Beltone Financial Investment Bank said in its 2020 yearbook that, despite the weak growth in banks’ financial position during 8M19, they remain positive on financial position expansion on the back of their expected growth in M2 money supply, though growth will remain lower than the last five years’ CAGR of 23% mainly due to expected lower inflation shocks.
Moreover, Beltone analysts are expecting Local Currency (LC) retail deposits to remain the main driver of M2 money supply growth, backed by an expected increase in disposable income with slight contribution from an improvement in financial inclusion. With a deeper look at deposit, composition shows a gradual reshuffle in banks’ deposit mix toward more concentration in retail CASA and variable CDs.
Beltone analysts expect Commercial International Bank (CIB) and Qatar National Bank Al Ahli (QNBA) to enlarge their retail low cost deposits faster than other banks under their coverage as management philosophy shifts to cost of funding (COF) optimization. Moreover, Foreign Currency (FC) deposits accounts for an average of 27% of total deposits among their covered banks. They believe that prevailing FC liquidity is a cornerstone in sustaining the FC portion of total deposits during the upcoming five years, reducing the covered banks’ dependency on supranational FC funding, which positively affect their cost of funding.

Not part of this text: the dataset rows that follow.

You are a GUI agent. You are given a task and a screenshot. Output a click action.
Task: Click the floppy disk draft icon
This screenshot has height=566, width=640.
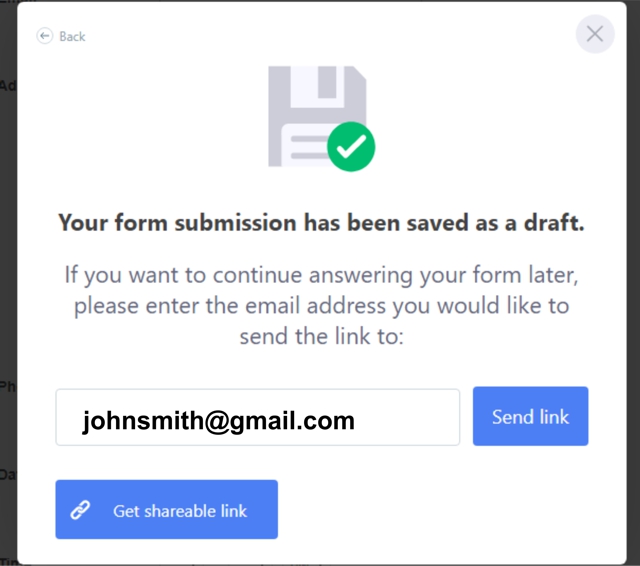[x=310, y=110]
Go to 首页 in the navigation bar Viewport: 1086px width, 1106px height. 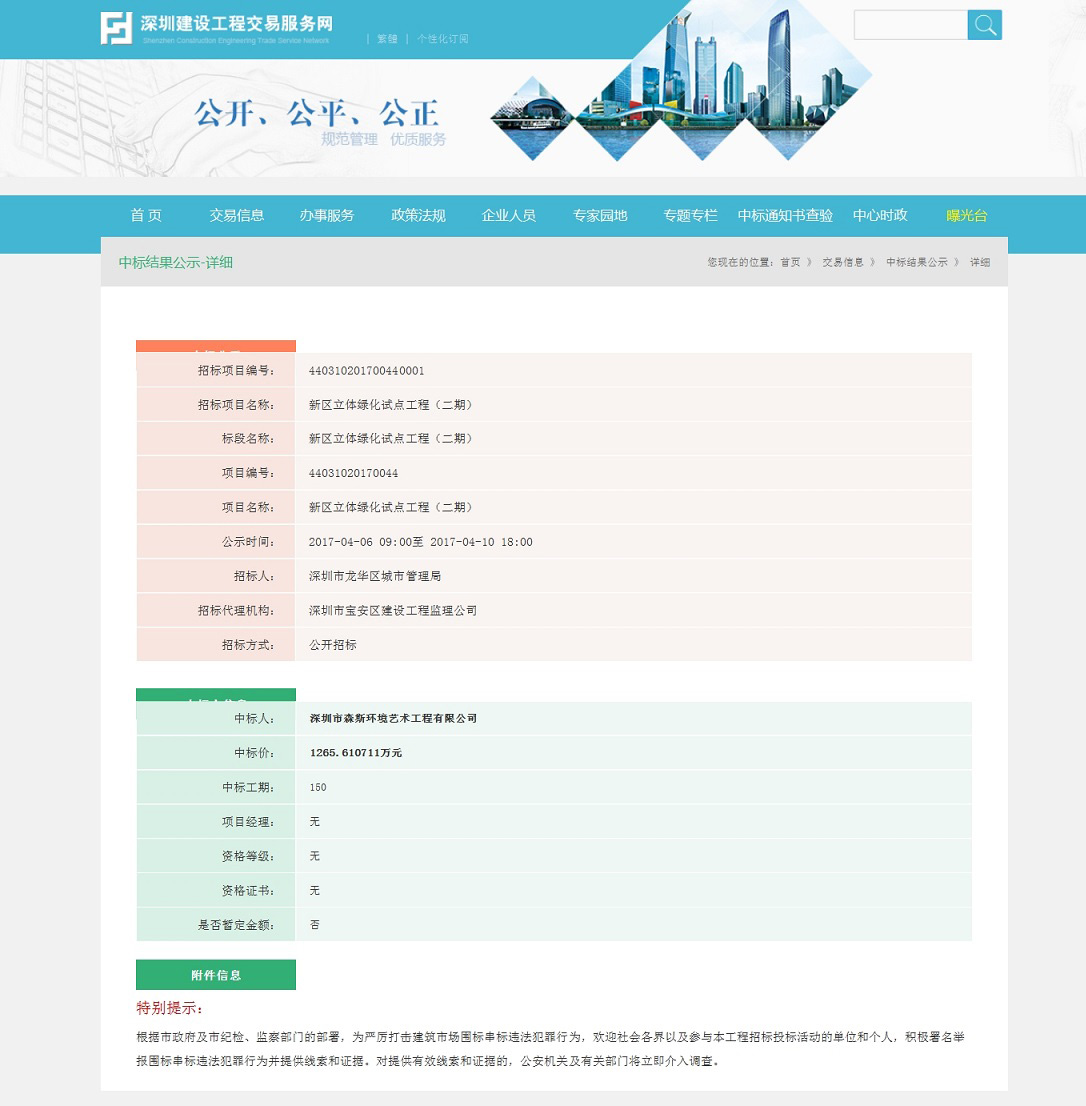point(146,215)
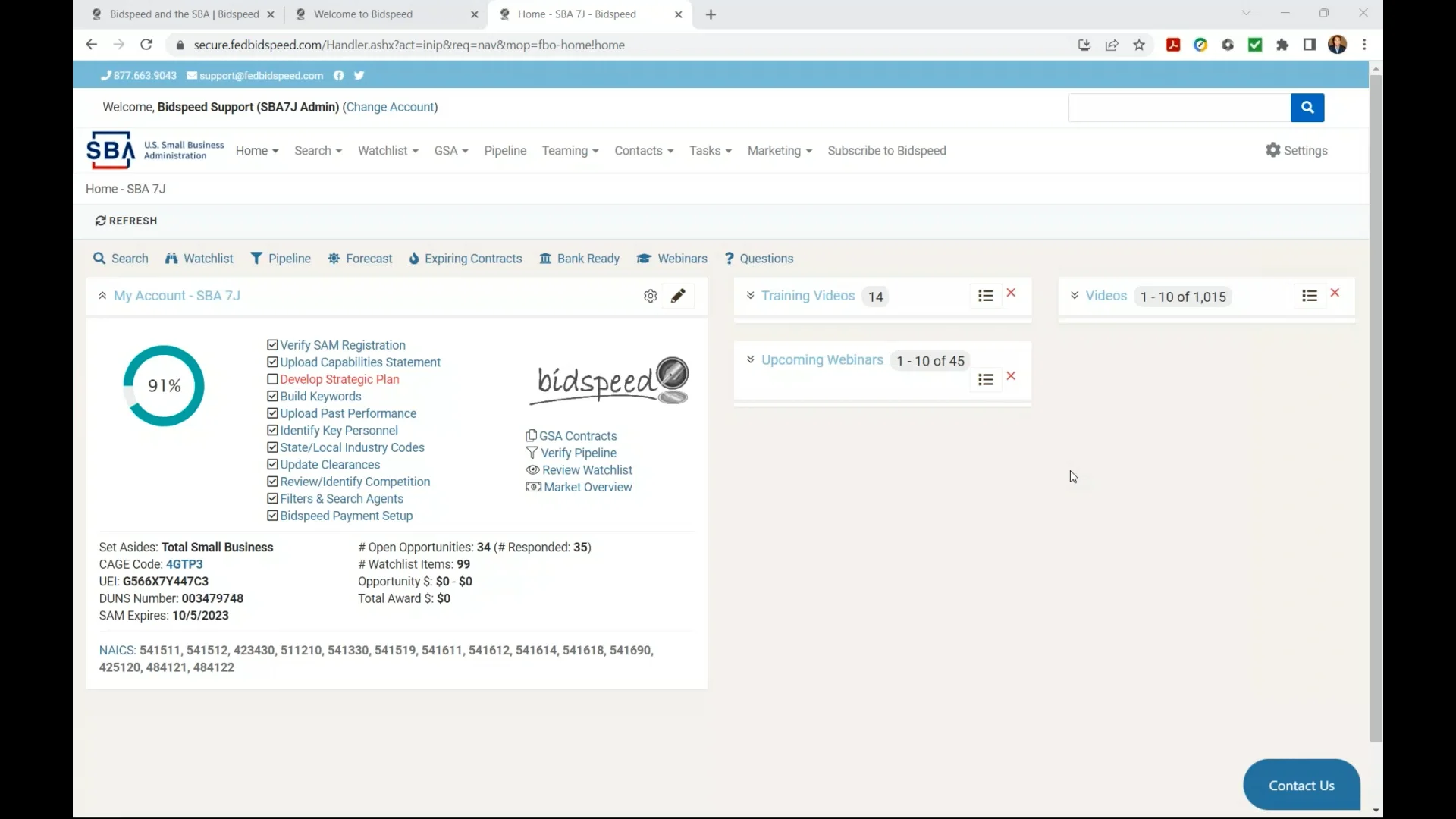
Task: Click the search input field
Action: (1175, 108)
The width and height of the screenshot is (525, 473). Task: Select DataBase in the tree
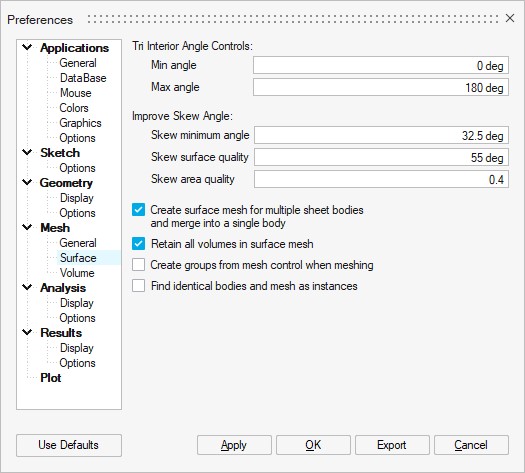(x=83, y=78)
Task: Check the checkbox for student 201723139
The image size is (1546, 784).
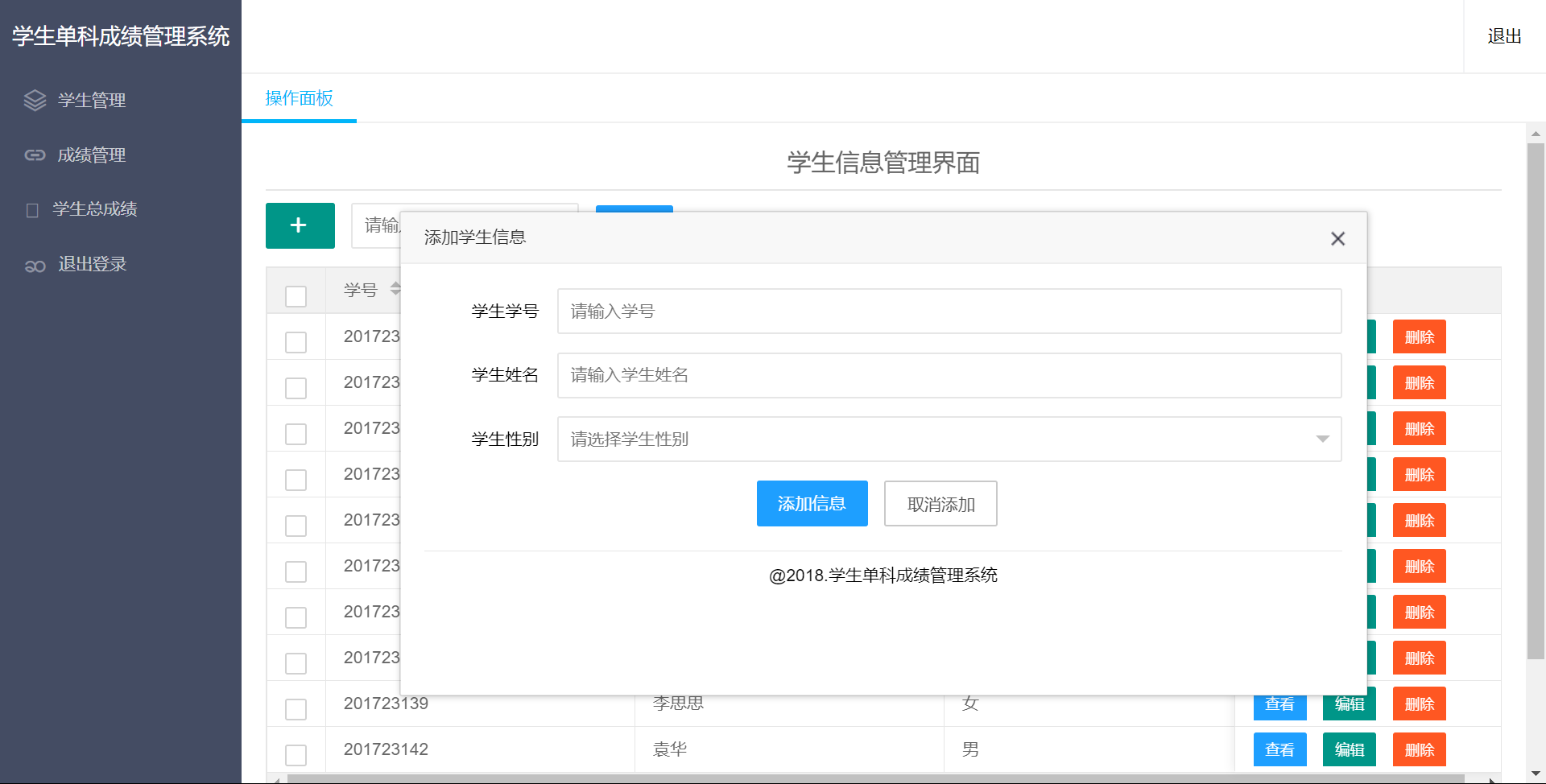Action: (296, 709)
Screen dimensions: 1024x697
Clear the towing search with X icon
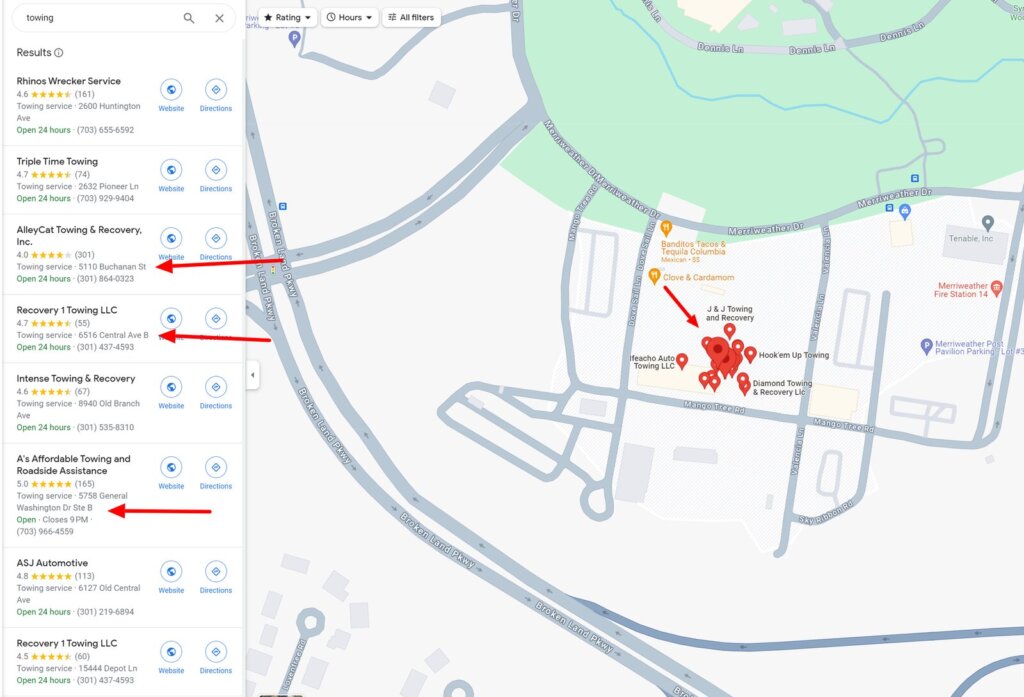[x=219, y=18]
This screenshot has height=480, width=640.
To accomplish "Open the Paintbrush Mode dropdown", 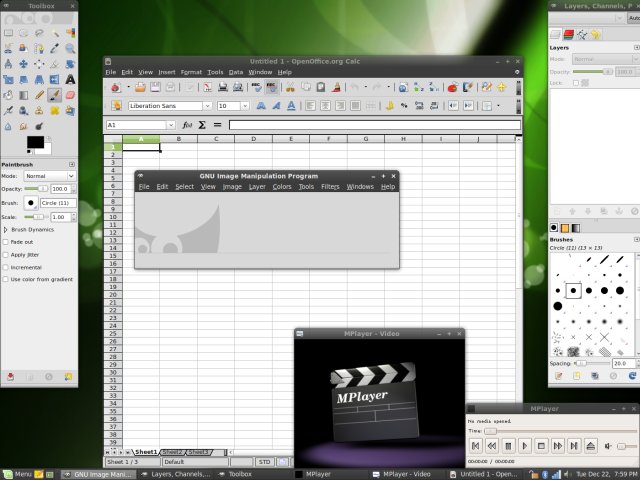I will [49, 176].
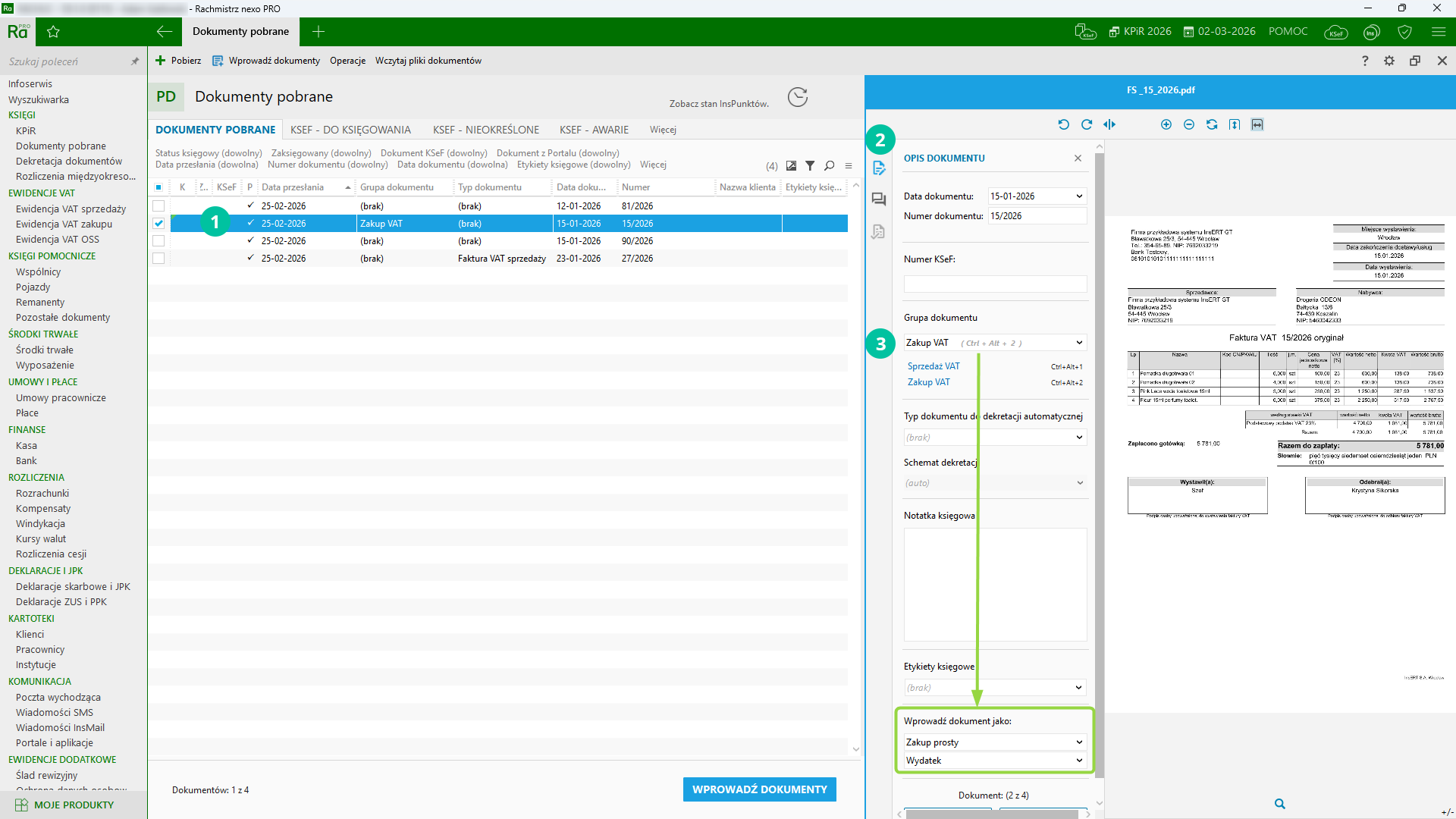The width and height of the screenshot is (1456, 819).
Task: Click the favorites star icon
Action: (x=53, y=32)
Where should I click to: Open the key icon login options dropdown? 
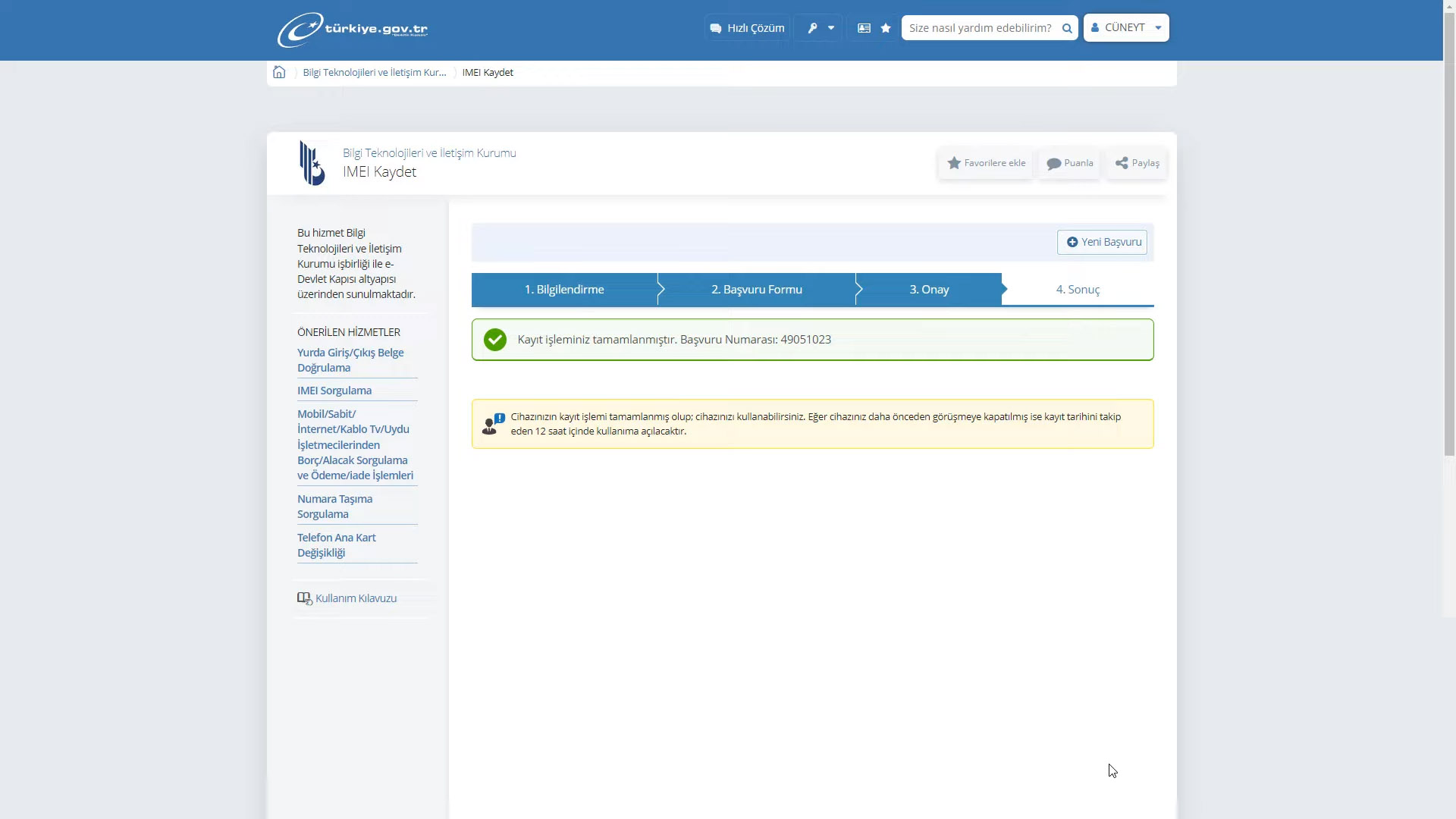point(819,28)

As for the fiscal deficit remains contained, sovereign exposure will partially decrease, providing room for lending to occupy a larger portion of total assets. Accordingly, Beltone analysts expect a gradual increase in Lending to Deposit Ration (LDR), reaching 50% by 2020. Nevertheless, they expect capex lending to start picking up during 2H20, given the further expected policy rate cuts and demand recovery. As for retail lending, they expect a surge in retail lending in 2020, backed by a revival in consumption, lower inflation, and a decrease in interest levels.
In context, there is a strong improvement in the sector since 2014 on different dimensions, including regulations, governance, data quality, and accessibility with increasing awareness among the public. Such crucial milestones pave a fertile way to capitalise on the sector’s stronger fundamentals and clearer prospects, particularly with the prevailing significantly low presentations rates.
Beltone analysts are highly positive on the sector’s growth in 2020 through expanding its role in facilitating access to credit in Egypt’s thirsty financial sector, meeting untapped credit demand for which banks have been historically reluctant to offer private credit. This is all in addition to a lower interest rate environment and easing inflationary pressure. They believe there is a room for further expansion is in sight this year, given their expected gradual higher contribution to economic activities from the private sector.
Beltone’s house economic outlook reveals a multidimensional pickup in economic activities, while the promising signs of loan restructuring agreements on the back of rebounding profitability in different sectors. Although aggregate Nonperforming Loan (NPL) levels inched up in 2Q19, they remain positive on covered banks’ asset quality levels as they highly capitalise on their expected positive economic outlook.
There was a strong improvement in capital adequacy ratios during the last two years. However, elevated sovereign exposure on the back lucrative yields plays a pivotal role in weighing down banks’ Risk weighted Asset (RWA).
Accordingly, Beltone analysts believe 2020 should reveal a higher negative impact on bottom line on the back of new tax amendments on government securities, mainly for those with higher contribution from government securities income to total bank income, higher total costs to income ratio, or both combined.
Meanwhile, banks’ with strong lending capabilities and adequate capital base are projected to successfully reduce the negative impact on profitability. Moreover, as they expected a reshuffle in asset composition toward larger concentration in risky assets and namely lending, they believed covered banks would not tolerate such a higher leverage ratio. They believe ADIB followed by HDBK will be the most negatively impacted given their projected surge in RWA exposure. Although Beltone analysts are bullish on the leasing portfolio growth, they expect lower Net Interest Margin (NIMs) on higher competition in a fragmented market.